2

When I extract MFCCs from an audio the ouput is (13, 22). What does the number represent? Is it time frames ? I use librosa.

The code is use is:

mfccs = librosa.feature.mfcc(y=X, sr=sample_rate, n_mfcc=13, hop_length=256)
mfccs


print(mfccs.shape)

And the ouput is (13,22).

Hendrik
  • 5,085
  • 24
  • 56
ioan_bl
  • 35
  • 8

1 Answers1

5

Yes, it is time frames and mainly depends on how many samples you provide via y and what hop_length you choose.

Example

Say you have 10s of audio sampled at 44.1 kHz (CD quality). When you load it with librosa, it gets resampled to 22,050 Hz (that's the librosa default) and downmixed to one channel (mono). When you then run something like a STFT, melspectrogram, or MFCC, so-called feature frames are computed.

The question is, how many (feature) frames do you get for your 10s of audio?

The deciding parameter for this is the hop_length. For all the mentioned functions, librosa slides a window of a certain length (typically n_fft) over the 1d audio signal, i.e., it looks at one shorter segment (or frame) at a time, computes features for this segment and moves on to the next segment. These segments are usually overlapping. The distance between two such segments is hop_length and it is specified in number of samples. It may be identical to n_fft, but often times hop_length is half or even just a quarter of n_fft. It allows you to control the temporal resolution of your features (the spectral resolution is controlled by n_fft or n_mfcc, depending on what you are actually computing).
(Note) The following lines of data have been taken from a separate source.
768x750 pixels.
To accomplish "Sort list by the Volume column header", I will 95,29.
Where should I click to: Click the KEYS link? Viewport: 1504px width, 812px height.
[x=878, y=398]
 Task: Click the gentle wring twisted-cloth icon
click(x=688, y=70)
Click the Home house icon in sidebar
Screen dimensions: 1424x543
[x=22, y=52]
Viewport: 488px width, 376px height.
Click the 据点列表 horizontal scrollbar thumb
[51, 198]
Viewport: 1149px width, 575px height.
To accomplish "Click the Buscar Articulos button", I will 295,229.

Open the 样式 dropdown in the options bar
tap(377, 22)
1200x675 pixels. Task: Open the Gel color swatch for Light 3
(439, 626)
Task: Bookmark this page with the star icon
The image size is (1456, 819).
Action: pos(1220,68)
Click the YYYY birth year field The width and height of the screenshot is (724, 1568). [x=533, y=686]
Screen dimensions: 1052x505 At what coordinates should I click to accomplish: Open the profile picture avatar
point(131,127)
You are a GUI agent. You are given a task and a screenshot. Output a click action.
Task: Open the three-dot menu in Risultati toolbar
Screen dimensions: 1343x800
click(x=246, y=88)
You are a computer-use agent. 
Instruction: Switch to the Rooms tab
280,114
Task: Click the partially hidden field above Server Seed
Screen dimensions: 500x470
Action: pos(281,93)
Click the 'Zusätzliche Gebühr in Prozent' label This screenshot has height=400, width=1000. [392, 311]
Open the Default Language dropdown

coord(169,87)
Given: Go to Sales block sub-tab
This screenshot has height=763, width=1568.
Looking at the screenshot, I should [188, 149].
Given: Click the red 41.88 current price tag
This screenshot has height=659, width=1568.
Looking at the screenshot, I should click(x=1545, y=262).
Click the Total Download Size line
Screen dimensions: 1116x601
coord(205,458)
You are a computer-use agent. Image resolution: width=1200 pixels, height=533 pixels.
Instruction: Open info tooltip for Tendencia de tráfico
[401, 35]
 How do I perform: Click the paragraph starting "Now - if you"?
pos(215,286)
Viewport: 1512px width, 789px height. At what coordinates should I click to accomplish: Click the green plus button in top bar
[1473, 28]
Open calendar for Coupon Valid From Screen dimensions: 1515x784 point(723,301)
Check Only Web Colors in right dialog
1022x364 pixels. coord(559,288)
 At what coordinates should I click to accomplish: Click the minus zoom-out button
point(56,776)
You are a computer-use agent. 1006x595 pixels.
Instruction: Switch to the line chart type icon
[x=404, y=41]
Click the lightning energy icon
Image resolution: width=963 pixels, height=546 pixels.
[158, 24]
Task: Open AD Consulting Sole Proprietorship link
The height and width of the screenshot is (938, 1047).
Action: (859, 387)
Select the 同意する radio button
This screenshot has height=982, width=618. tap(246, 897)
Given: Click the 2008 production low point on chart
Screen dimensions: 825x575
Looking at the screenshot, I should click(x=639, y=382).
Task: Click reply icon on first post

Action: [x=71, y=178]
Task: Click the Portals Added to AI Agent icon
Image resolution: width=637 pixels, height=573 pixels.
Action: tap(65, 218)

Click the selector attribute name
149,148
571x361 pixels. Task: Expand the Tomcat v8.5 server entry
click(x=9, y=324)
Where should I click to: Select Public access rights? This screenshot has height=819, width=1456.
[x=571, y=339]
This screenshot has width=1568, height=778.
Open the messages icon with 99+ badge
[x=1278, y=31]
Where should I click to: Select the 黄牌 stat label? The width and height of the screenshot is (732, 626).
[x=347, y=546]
10s of audio at 44.1 kHz are 441000 samples. But remember, librosa by default resamples to 22050 Hz, so it's actually only 220500 samples. How many times can we move a segment of some length over these 220500 samples, if we move it by 256 samples in each step? The precise number depends on how long the segment is. But let's ignore that for a second and assume that when we hit the end, we simply zero-pad the input so that we can still compute frames for as long as there is at least some input. Then the computation becomes trivial:

number_of_samples / hop_length = number_of_frames

So for our examples, this would be:

220500 / 256 = 861.3

So we get about 861 frames.

Note that you can make this computation even easier by computing the so-called frame_rate. That's frames per second in Hz. It's:

frame_rate = sample_rate / hop_length = 86.13

To get the number of frames for your input simply multiple frame_rate with the length of your audio and you're set (ignoring padding).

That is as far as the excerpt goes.